We all now know that Pumpkin is a winter squash; part of the Cucurbitacae family along with cucumbers and melons. But did you know that the word “pumpkin” was first used in the fairy tale Cinderella!? Six of the 7 continents grow pumpkins (Antarctic don’t), and we will source ours this week from Sandy Lane, much nearer to home. There are over 45 varieties of pumpkin, with the famous Jack O’Lantern ours on the Van.
Pumpkin is in fact a fruit containing seeds that you can also eat. As its 90% water it’s really low in calories. In fact, while the taste can be very similar to Sweet Potato (especially for buttercup and sweet dumpling squash varieties), it has a third of the calories! They also have more fibre than kale, more potassium than bananas, and are full of heart-healthy magnesium and iron. So, not a veg (or fruit) to neglect, especially when you carve them up this Halloween.
- If you’re short of time when you carve your pumpkin, save the flesh in the fridge for a day or two, or longer in the freezer. Save the pumpkin seeds too!

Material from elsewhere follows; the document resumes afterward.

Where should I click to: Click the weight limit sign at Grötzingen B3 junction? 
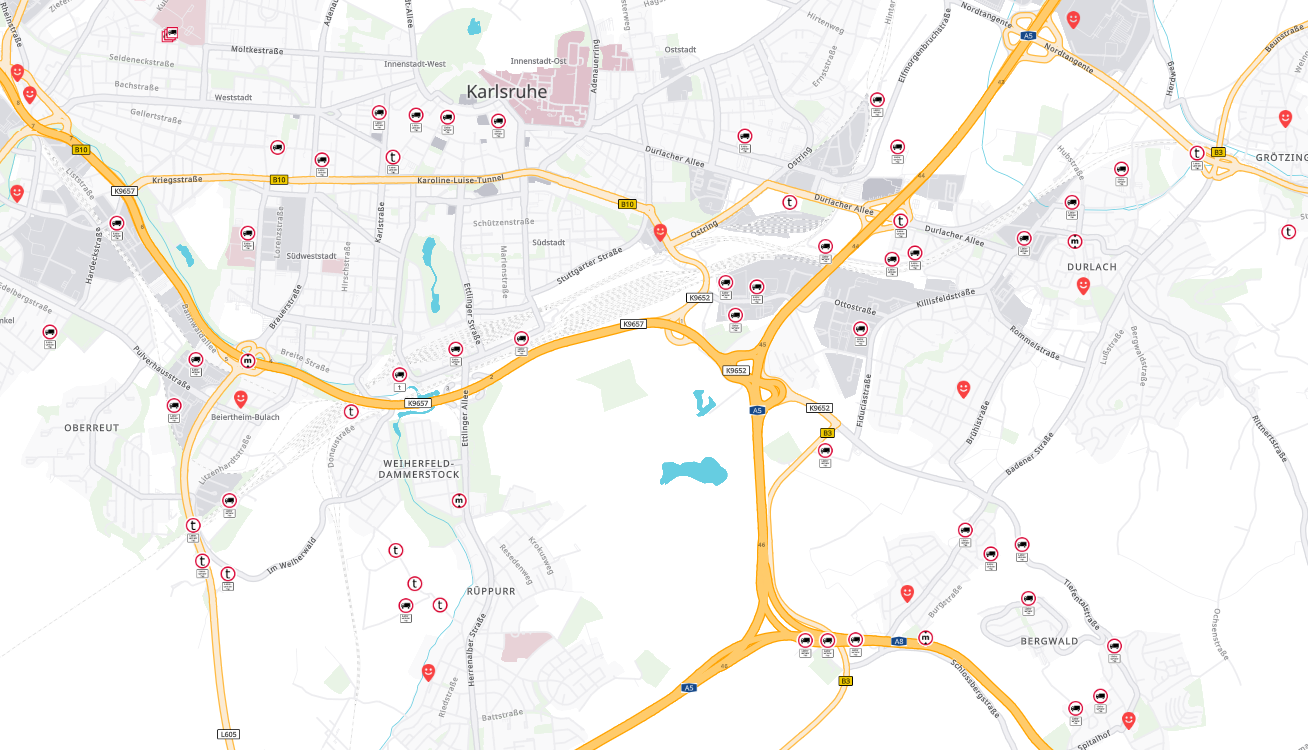tap(1197, 153)

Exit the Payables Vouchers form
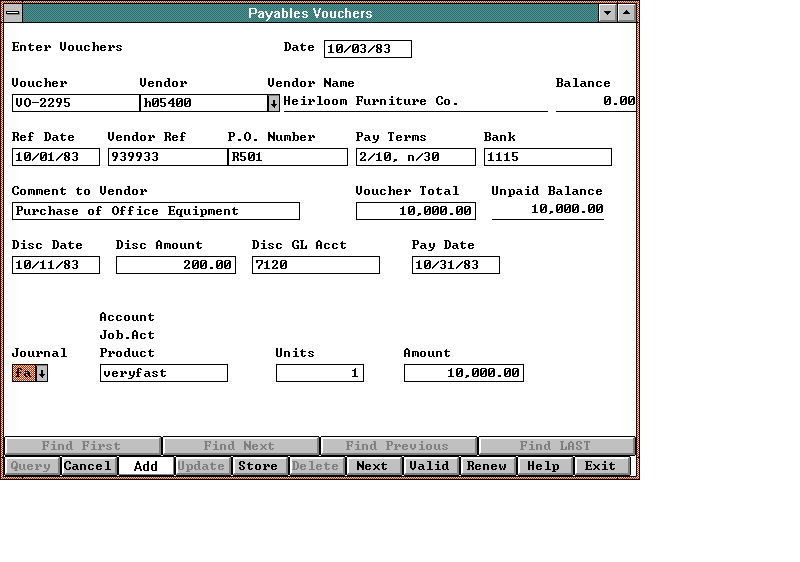pyautogui.click(x=601, y=466)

- There are loads of creative things you can do to make pumpkin flesh really tasty. Try a soup, pumpkin pie, pumpkin cake or even chutney. Check out #pumpkinrescue for recipes.

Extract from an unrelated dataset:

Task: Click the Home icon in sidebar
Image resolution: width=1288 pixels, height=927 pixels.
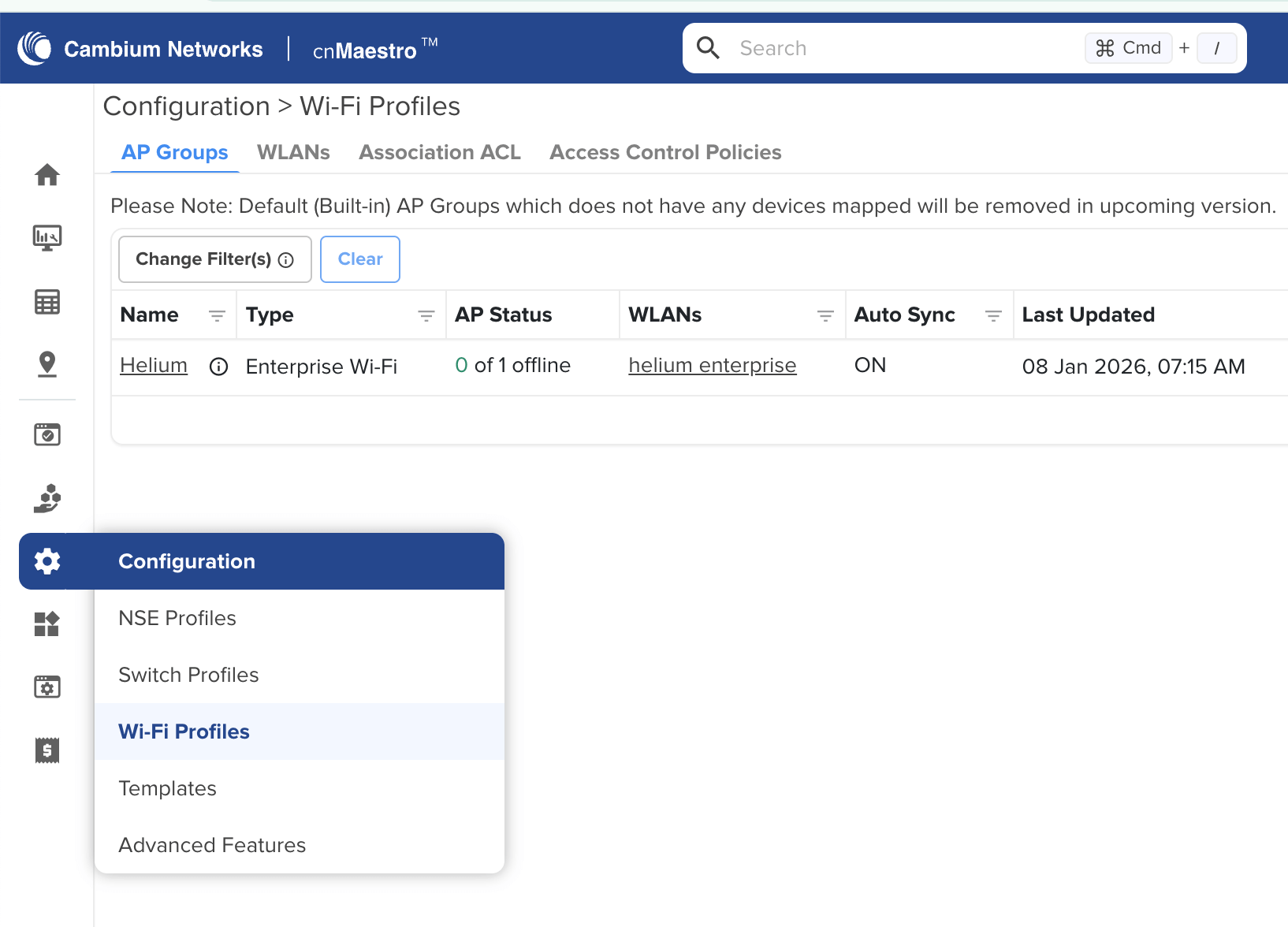Action: point(47,174)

- Pumpkin seeds can be gently toasted in the oven with a pinch of salt for a high protein healthy snack.
- Or save the seeds and grow your own next year! Clean the seeds in water then lay them out on a piece of tissue paper to dry. Once they are dry, they can be stored and then planted next spring.

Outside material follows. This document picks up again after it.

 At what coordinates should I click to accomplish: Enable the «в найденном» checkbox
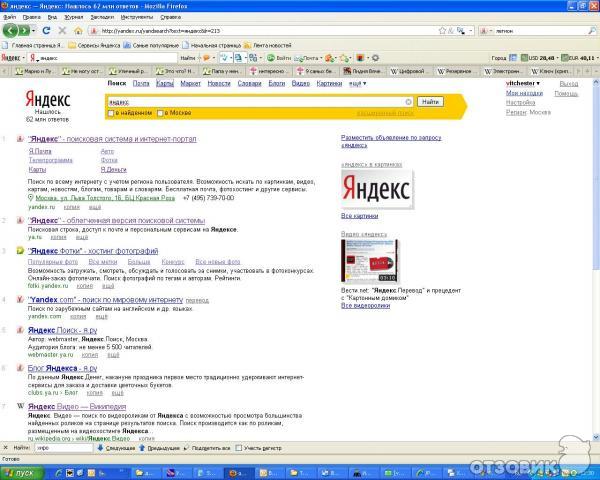click(x=109, y=113)
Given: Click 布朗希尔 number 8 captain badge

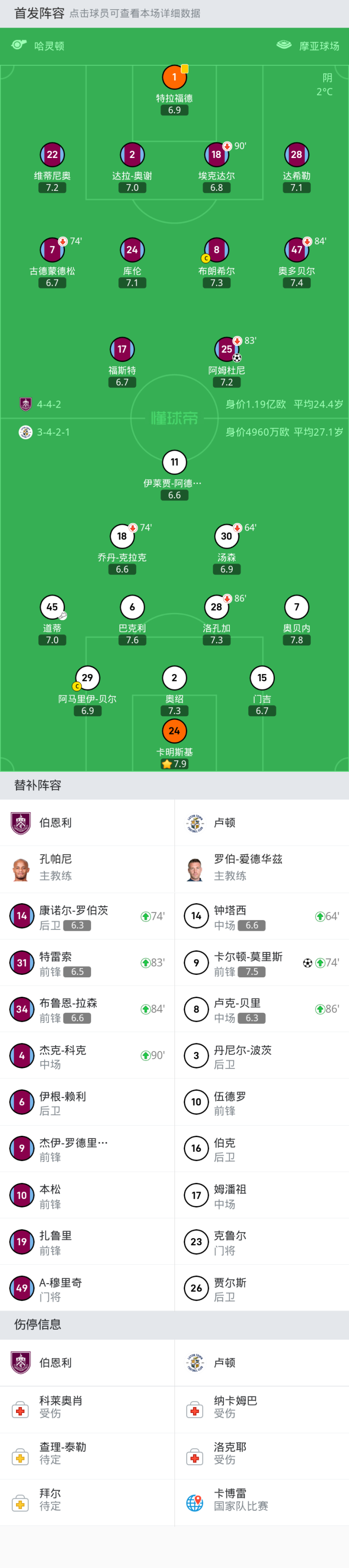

- Failing that, stick your pumpkin pulp in the compost, or in your green food caddy which will get collected by the council weekly. You can order your food caddy from email@example.com or by calling 01865 249811.
The legend of Jack O’Lantern comes from an Irish folktale about a man named Stingy Jack (see more below). Carving of Jack-o’-lanterns originated from the tradition of carving the faces of lost souls into hollowed out pumpkins and turnips. A candle was placed inside the carvings making the faces glow. The Halloween lanterns were placed on doorsteps to ward off evil spirits. While many believe the tradition originated in Ireland there is evidence of turnips being used for what was called a “Hoberdy’s Lantern” in Worcestershire, England at the end of the 18th Century.
The Legend of Stingy Jack
According to the story, Stingy Jack invited the Devil to have a drink with him. True to his name, Stingy Jack didn’t want to pay for his drink, so he convinced the Devil to turn himself into a coin that Jack could use to buy their drinks. Once the Devil did so, Jack decided to keep the money and put it into his pocket next to a silver cross, which prevented the Devil from changing back into his original form. Jack eventually freed the Devil, under the condition that he would not bother Jack for one year and that, should Jack die, he would not claim his soul. The next year, Jack again tricked the Devil into climbing into a tree to pick a piece of fruit. While he was up in the tree, Jack carved a sign of the cross into the tree’s bark so that the Devil could not come down until the Devil promised Jack not to bother him for ten more years.
Soon after, Jack died. As the legend goes, God would not allow such an unsavory figure into heaven. The Devil, upset by the trick Jack had played on him and keeping his word not to claim his soul, would not allow Jack into hell. He sent Jack off into the dark night with only a burning coal to light his way. Jack put the coal into a carved-out turnip and has been roaming the Earth with ever since. The Irish began to refer to this ghostly figure as “Jack of the Lantern,” and then, simply “Jack O’Lantern.”
In Ireland and Scotland, people began to make their own versions of Jack’s lanterns by carving scary faces into turnips or potatoes and placing them into windows or near doors to frighten away Stingy Jack and other wandering evil spirits. In England, large beets are used. Immigrants from these countries brought the jack o’lantern tradition with them when they came to the United States. They soon found that pumpkins, a fruit native to America, make perfect jack-o’-lanterns.